Emubee is bringing hip hop to North America

EmubeeAsia, and Japan in particular, is a part of the world that almost makes us feel like we’re in another galaxy. I mean, I love sushi, sashimi and some bizarre Japanese animations, but to be honest, we don’t really get lost in the reverie of their music, their lifestyle or their language, unless you are keen on Japanese culture. Why do we have to be Anglo-centric about pop culture? Why can’t we learn something from other continents, too? What’s good about the Internet generation is our ability to learn about the other side of our own world. Learning; the word generally makes me excited. Let’s stretch our eyes wide open now!

As an introduction to Japanese indie artists, I would like to present to you this Japanese rapper: Emubee, who already has had some shows in North America. He was praised by Korean LA rapper Dumbfounded, and his debut album was the most downloaded hip-hop album on iTunes last summer.

As is clearly noticeable, his first English track ‘Do My Thing’ is a jet-engine starter for him to the world. Preposterously egocentric self-introduction lyrics in English remind us that words also are able to be a part of beat, like jazz. Not only the jazzy beats, but also the jazzy rhythm made by his lyrics. His motto is also unpredictable: Start acting before thinking too much.

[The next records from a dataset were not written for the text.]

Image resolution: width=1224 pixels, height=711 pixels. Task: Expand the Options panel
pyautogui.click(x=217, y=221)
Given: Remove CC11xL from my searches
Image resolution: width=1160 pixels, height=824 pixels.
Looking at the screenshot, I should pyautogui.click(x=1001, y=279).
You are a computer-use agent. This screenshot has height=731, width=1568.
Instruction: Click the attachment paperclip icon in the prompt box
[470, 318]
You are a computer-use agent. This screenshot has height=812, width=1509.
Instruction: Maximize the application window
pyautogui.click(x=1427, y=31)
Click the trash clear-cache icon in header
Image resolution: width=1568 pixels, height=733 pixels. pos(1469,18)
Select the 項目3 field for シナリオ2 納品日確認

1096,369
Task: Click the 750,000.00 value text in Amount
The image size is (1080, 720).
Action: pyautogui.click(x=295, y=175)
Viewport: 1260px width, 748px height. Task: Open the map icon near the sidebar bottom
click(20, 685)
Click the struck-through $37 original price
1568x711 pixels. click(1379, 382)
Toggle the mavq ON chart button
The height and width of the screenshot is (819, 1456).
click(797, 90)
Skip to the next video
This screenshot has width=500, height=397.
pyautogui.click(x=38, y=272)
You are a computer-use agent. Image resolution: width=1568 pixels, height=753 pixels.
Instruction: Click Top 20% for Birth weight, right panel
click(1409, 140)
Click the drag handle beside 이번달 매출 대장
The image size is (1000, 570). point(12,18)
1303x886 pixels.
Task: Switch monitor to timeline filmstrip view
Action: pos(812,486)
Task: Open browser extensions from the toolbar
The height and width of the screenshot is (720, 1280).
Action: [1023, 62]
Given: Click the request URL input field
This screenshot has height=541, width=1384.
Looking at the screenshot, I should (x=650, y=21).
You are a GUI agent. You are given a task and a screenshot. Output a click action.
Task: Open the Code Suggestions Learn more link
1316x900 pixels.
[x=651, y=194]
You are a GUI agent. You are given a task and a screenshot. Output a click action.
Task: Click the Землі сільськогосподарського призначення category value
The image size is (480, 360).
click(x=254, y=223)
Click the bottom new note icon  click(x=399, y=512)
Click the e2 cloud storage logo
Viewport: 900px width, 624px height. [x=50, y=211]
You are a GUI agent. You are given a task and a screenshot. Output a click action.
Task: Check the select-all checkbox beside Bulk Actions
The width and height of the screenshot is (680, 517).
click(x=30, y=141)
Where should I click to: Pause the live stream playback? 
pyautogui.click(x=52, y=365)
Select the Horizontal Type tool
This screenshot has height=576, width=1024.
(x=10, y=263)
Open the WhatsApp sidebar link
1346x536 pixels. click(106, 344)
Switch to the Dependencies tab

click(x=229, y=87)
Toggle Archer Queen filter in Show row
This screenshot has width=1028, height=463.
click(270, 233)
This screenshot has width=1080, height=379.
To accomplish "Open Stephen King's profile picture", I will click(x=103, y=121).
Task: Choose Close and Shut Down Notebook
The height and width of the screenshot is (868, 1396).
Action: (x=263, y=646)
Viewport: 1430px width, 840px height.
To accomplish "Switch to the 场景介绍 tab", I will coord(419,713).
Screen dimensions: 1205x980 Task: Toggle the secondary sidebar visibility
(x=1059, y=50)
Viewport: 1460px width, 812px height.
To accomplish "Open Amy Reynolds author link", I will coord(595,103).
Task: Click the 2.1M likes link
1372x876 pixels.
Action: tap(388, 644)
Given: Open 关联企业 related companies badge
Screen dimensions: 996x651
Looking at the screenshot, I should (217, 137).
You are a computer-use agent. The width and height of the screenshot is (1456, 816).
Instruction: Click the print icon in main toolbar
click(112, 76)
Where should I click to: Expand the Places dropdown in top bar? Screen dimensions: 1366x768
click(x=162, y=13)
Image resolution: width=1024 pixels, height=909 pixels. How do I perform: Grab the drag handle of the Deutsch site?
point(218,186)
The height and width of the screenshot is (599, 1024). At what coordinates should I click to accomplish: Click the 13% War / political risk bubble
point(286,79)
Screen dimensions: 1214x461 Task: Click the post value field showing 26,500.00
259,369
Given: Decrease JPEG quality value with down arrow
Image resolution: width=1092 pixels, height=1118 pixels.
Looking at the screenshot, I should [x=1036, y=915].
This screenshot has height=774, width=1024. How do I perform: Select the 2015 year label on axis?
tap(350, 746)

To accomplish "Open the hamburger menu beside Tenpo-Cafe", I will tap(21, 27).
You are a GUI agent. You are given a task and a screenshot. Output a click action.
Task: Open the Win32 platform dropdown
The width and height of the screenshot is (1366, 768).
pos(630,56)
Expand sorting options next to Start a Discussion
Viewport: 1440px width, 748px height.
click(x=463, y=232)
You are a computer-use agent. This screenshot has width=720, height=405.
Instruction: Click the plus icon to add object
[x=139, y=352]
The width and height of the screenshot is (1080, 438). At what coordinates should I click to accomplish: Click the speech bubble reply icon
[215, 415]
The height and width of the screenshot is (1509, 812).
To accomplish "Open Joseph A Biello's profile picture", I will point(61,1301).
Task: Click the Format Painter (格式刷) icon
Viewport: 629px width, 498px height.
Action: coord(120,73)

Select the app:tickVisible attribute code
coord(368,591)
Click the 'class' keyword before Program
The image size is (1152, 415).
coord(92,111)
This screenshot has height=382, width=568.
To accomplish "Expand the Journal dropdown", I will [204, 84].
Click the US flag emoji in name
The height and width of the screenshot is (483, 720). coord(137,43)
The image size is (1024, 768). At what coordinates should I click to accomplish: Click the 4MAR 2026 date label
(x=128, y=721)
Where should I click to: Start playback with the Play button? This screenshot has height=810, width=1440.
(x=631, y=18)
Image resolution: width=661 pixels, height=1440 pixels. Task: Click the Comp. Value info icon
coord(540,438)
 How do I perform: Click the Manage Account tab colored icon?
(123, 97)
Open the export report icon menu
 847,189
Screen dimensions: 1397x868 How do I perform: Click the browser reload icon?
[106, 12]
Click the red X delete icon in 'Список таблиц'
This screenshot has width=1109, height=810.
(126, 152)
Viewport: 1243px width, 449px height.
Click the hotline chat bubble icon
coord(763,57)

Like a story from a Hollywood movie, Emubee’s skill in making beats was perfected while secretly labouring at midnight gas stations. As the resolute, he was chosen as a DJ at TED x YouthKyoto in Japan and lived up to expectations during the event.

Watch:

Interestingly, though, the Japanese and U.S. hip hop genres have completely different attitudes. As you know, American hip hop was invented as the messenger of conflict solution. On the other hand, Japanese hip hop was imported in 1980s, simply love for music. Therefore, Japanese hip-hop was and is used to claim your opinion in the collective conservative society. The well-known Japanese society rule, “The stake that sticks out gets hammered in.” In the Japanese hip hop community, that would be barely be the case, since hip hop helps individuals to speak up their opinion. The society that forces people to state the same opinion even amongst friends, hip hop is an interesting opportunity to know people.

From the Japanese rapper’s perspective, hip hop is a form of freedom. Freedom of speech, freedom of self-expression, and it requires the listener’s freedom. Even though you don’t understand what he says in his tracks, try and listen freely. Hip hop might not be only to listen to lyrics closely, but a window to see the other culture.